Coach LeBeau is Steelers defensive coordinator Dick LeBeau and back then he was the Bengals secondary coach. Apparently in one halftime Browner was so frustrated that he was dropping so much in the zone blitz that he yelled, "Blitz me and I'll knock him out."
"He didn't knock him out, but I guess he hit him pretty hard," Starks says.
If it sounds like Starks is proud, he is. He likes his father because he's a good guy and Browner likes his son because of the same reason.
Max's mother, Elleanor, lived and worked in Atlanta as an airline stewardess when she dated Browner and spent a lot of time in Cincinnati before the breakup. With their lives going separate ways, she didn't want to burden Browner with a baby. When she married Max Starks, a Florida man, she felt the child would have a solid upbringing.
And he did. She knew there would be a time and it just so happened the son was headed into the family business. The call was made as Max began sifting through the college offers.
And it has worked. As Starks said at the 2004 NFL scouting combine, "(Max) raised me from when I was young, and I give him that respect. He's my dad, and my father is Ross Browner."
"We're the best of friends," Browner says now. "I'd say we're closer than we ever have been. Obviously we're still building on the relationship. It's been a blessing. He just got married to a wonderful girl. Beautiful couple. He's helping with my 20-year-old son Rylan who's playing out at Arizona."
It's hard not to be close when you see your son barge out of the Steelers locker room wearing your old Bengals 79 jersey. Which is what Starks did after the first game he started at PBS in 2005. Browner and his wife were dressed in Steelers garb like everyone around them.
"Some of them weren't very happy," Browner says. "Everybody kind of had their mouths wide open and somebody said, 'They made the trade that quick?' And I said, 'C'mon now.
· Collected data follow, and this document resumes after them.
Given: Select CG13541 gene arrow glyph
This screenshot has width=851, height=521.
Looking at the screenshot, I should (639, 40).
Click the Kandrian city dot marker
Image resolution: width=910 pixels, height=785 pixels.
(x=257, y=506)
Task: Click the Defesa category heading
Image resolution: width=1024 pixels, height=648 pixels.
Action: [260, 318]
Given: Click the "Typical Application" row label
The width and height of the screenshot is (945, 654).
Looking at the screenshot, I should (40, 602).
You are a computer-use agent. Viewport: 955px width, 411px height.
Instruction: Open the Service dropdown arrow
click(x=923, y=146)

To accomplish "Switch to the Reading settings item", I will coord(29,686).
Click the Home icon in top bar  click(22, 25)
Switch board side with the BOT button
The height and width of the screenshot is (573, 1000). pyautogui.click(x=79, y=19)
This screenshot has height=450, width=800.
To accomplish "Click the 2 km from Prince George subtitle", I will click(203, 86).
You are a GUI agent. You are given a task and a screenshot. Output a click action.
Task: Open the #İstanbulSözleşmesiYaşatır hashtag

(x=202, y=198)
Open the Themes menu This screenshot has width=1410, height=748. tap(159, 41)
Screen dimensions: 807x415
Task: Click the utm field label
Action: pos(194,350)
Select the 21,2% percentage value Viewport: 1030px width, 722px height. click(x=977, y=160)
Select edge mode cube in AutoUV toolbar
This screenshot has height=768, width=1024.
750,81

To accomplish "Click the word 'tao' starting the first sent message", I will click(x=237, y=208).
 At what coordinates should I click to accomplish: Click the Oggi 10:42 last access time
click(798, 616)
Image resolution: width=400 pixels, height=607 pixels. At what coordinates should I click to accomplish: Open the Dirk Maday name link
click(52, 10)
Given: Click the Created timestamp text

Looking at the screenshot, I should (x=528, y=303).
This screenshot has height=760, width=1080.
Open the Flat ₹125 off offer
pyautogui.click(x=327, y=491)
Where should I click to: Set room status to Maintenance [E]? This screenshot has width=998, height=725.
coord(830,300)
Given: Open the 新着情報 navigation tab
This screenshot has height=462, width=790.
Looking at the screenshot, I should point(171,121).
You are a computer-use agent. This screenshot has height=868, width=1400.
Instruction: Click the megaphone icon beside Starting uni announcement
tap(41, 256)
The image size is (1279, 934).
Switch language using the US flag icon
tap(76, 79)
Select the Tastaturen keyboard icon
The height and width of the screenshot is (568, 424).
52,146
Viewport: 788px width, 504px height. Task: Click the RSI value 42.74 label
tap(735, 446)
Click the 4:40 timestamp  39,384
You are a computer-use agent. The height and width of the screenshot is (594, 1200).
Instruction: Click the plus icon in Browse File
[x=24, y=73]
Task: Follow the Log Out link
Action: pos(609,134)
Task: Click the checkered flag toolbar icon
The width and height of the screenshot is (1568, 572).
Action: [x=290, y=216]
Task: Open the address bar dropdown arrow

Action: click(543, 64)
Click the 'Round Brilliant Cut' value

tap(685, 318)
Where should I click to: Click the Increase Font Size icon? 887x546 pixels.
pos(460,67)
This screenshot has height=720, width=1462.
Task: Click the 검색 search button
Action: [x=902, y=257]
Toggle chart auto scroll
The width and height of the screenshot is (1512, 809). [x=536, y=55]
That's my son.' "
Starks says his father was a big help when he was released just as training camp was getting started back in July.
"He told me that at the end of the day, it's a business and that's how you have to handle it," Starks says. "He told me to be ready because you never know. I was ready, but I didn't know it would be the Steelers again."
His call came the first week of October. There are no 79 jerseys now. It is like that Wild Card game at PBS in the '05 playoffs.
"That was a business trip. I wore a suit," Starks says.
Starks does find it amazing. A kid born on the day his father won the right to go to the Super Bowl playing his first postseason game in his father's town. And now playing a game for first place against his team.
"It's a great division. I think it's the best the best division in the NFL," Starks says. "You can never predict how the games are going to turn out. The Bengals play good defense. They've got a lot of good young players up front that are quick. It seems like no matter what year it is, it's going to be close."
Browner did everything in college at Notre Dame. The cover of Sports Illustrated's preseason college issue. The Outland Trophy. The Lombardi Trophy. But that doesn't stop father and son from needling each other.
"I tell him, 'Son I played back with the boys,' " Browner says with his son's laugh. "Mean Joe Greene, L.C. Greenwood ... I tell him I get a good bull rush on him."
"I joke with him that he may have all these trophies, but I tell him I've got a couple of Super Bowls," Starks says with his father's laugh. "There's no way he could bull rush me. Not at 270 pounds. He'd have to go around me."
But they'll put the needle down for three hours Sunday.
It's like Browner said back in 2006 after the Steelers had won the Wild Card game at PBS and he got a call from Curtis.
"Isaac said, 'Ah, those Steelers,' " Browner said back then. "I told him, 'I know, I know.' But you know, when it comes down to blood, there is never any question who you're going with."